-- WHAT IS NEEDED --
Copy the records below word for word, leaving out nothing.

┄┄┄┄┄┄

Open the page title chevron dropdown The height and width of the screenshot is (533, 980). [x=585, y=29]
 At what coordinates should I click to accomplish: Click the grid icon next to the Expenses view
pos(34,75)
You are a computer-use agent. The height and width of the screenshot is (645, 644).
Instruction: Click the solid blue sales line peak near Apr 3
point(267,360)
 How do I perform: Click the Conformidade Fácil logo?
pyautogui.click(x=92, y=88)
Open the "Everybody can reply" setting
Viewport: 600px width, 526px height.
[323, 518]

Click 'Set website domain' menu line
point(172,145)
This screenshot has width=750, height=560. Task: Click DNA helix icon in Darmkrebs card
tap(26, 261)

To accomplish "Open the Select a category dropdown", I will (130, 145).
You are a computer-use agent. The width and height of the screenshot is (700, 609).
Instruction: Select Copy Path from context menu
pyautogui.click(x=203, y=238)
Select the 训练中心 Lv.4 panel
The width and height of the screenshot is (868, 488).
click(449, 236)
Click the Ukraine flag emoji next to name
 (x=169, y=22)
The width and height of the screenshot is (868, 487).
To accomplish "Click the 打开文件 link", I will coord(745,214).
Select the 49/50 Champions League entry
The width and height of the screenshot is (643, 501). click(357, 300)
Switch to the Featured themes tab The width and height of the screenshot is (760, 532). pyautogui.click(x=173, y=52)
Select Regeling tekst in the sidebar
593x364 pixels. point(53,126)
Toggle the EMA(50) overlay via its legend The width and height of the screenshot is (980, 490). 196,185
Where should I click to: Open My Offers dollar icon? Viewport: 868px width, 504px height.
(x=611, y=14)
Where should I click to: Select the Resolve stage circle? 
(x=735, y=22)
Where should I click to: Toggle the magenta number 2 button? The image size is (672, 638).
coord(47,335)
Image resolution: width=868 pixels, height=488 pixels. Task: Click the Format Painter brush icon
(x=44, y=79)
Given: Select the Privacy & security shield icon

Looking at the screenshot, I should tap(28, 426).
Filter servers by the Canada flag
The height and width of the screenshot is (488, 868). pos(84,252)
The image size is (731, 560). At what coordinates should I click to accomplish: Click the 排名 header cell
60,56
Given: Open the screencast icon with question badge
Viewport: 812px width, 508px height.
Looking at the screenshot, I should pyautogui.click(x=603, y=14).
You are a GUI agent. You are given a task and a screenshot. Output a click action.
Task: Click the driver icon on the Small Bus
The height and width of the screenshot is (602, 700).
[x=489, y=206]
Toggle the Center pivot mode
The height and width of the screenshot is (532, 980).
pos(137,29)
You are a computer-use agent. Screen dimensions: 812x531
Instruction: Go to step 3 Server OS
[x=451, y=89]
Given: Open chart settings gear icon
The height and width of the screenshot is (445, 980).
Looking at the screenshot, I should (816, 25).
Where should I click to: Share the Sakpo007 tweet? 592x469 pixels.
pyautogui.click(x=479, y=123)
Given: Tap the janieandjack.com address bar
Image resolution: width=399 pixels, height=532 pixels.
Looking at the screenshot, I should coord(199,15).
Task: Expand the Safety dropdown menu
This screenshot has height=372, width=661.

┄┄┄┄┄┄

-- SOLUTION --
Open the page title chevron dropdown The height and width of the screenshot is (533, 980). [x=585, y=29]
 At what coordinates should I click to accomplish: Click the grid icon next to the Expenses view
pos(34,75)
You are a computer-use agent. The height and width of the screenshot is (645, 644).
Instruction: Click the solid blue sales line peak near Apr 3
point(267,360)
 How do I perform: Click the Conformidade Fácil logo?
pyautogui.click(x=92, y=88)
Open the "Everybody can reply" setting
Viewport: 600px width, 526px height.
[323, 518]

Click 'Set website domain' menu line
point(172,145)
This screenshot has width=750, height=560. Task: Click DNA helix icon in Darmkrebs card
tap(26, 261)

To accomplish "Open the Select a category dropdown", I will (130, 145).
You are a computer-use agent. The width and height of the screenshot is (700, 609).
Instruction: Select Copy Path from context menu
pyautogui.click(x=203, y=238)
Select the 训练中心 Lv.4 panel
The width and height of the screenshot is (868, 488).
click(449, 236)
Click the Ukraine flag emoji next to name
 (x=169, y=22)
The width and height of the screenshot is (868, 487).
To accomplish "Click the 打开文件 link", I will coord(745,214).
Select the 49/50 Champions League entry
The width and height of the screenshot is (643, 501). click(357, 300)
Switch to the Featured themes tab The width and height of the screenshot is (760, 532). pyautogui.click(x=173, y=52)
Select Regeling tekst in the sidebar
593x364 pixels. point(53,126)
Toggle the EMA(50) overlay via its legend The width and height of the screenshot is (980, 490). 196,185
Where should I click to: Open My Offers dollar icon? Viewport: 868px width, 504px height.
(x=611, y=14)
Where should I click to: Select the Resolve stage circle? 
(x=735, y=22)
Where should I click to: Toggle the magenta number 2 button? The image size is (672, 638).
coord(47,335)
Image resolution: width=868 pixels, height=488 pixels. Task: Click the Format Painter brush icon
(x=44, y=79)
Given: Select the Privacy & security shield icon

Looking at the screenshot, I should tap(28, 426).
Filter servers by the Canada flag
The height and width of the screenshot is (488, 868). pos(84,252)
The image size is (731, 560). At what coordinates should I click to accomplish: Click the 排名 header cell
60,56
Given: Open the screencast icon with question badge
Viewport: 812px width, 508px height.
Looking at the screenshot, I should pyautogui.click(x=603, y=14).
You are a GUI agent. You are given a task and a screenshot. Output a click action.
Task: Click the driver icon on the Small Bus
The height and width of the screenshot is (602, 700).
[x=489, y=206]
Toggle the Center pivot mode
The height and width of the screenshot is (532, 980).
pos(137,29)
You are a computer-use agent. Screen dimensions: 812x531
Instruction: Go to step 3 Server OS
[x=451, y=89]
Given: Open chart settings gear icon
The height and width of the screenshot is (445, 980).
Looking at the screenshot, I should (816, 25).
Where should I click to: Share the Sakpo007 tweet? 592x469 pixels.
pyautogui.click(x=479, y=123)
Given: Tap the janieandjack.com address bar
Image resolution: width=399 pixels, height=532 pixels.
Looking at the screenshot, I should coord(199,15).
Task: Expand the Safety dropdown menu
This screenshot has height=372, width=661.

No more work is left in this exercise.